Kyle Hessling tested the soon-to-release Qwopus-Coder-35B-A3B in an OpenCode workflow by asking it to create a complete RTS-style game sample. This kind of demo is useful because it combines code generation, file orchestration, UI/gameplay logic, iterative correction, and final deliverable quality in one visible task.
Why this matters: a playable game demo is not a formal benchmark, but it is a high-signal smoke test for agentic coding. It exposes whether the model can maintain project structure, generate coherent state logic, and complete a visually inspectable artifact rather than only answering isolated prompts.
🗺️ 5. Training & Workflow Design
The training and evaluation philosophy for this release centers on agent execution rather than visible chain length. The model should know when to act directly, when to inspect more context, and when to stop and summarize.
[ Qwopus-3.6-35B-A3B-Coder: Agentic Execution Pipeline ]
Base MoE Foundation
Qwen3.6-35B-A3B / Qwopus3.6-35B-A3B-v1
│
▼
Coding + Tool-Use Adaptation
repository tasks, debugging traces, tool schemas, multi-turn feedback
│
▼
Thinking-Off Behavior Target
faster next-step decisions, less overthinking, lower token waste
│
▼
Agent Harness Workflows
read files → choose tool → edit code → run tests → inspect errors → iterate → report
│
▼
Final Objective
stable long-horizon code execution with practical local latency
This model card intentionally frames thinking-off behavior as a product target. Long thinking can still be useful for difficult reasoning, but the release focuses on whether the model can complete real coding-agent work without paying that cost on every step.

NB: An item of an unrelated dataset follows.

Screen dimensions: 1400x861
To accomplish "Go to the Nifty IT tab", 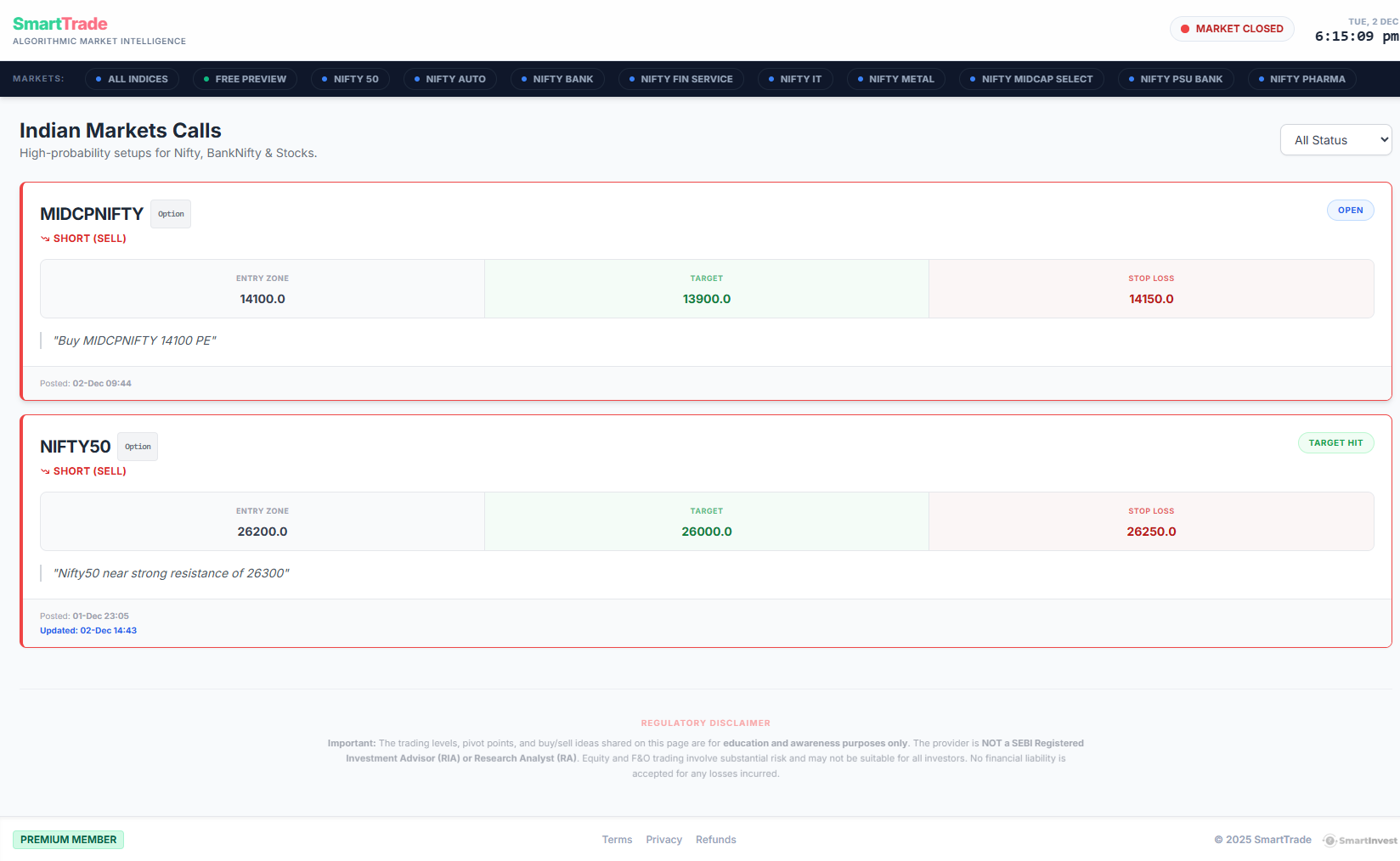I will (795, 79).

✅ 6. Recommended Use Cases & Known Limits
✅ Good Fits
Codex-style agent workflows, OpenHands/OpenCode coding loops, repository-level debugging, multi-file patch generation, automated test-fix cycles, local tool-calling agents, DevOps scripting, code review assistance, and large-context project navigation.
⚠️ Use With Care
As a specialized coder model, it should not be assumed to be optimal for every general-domain task. Tool-call quality depends strongly on prompt format, schema consistency, and the surrounding harness. Long thinking may still help on some high-difficulty reasoning tasks where speed is less important.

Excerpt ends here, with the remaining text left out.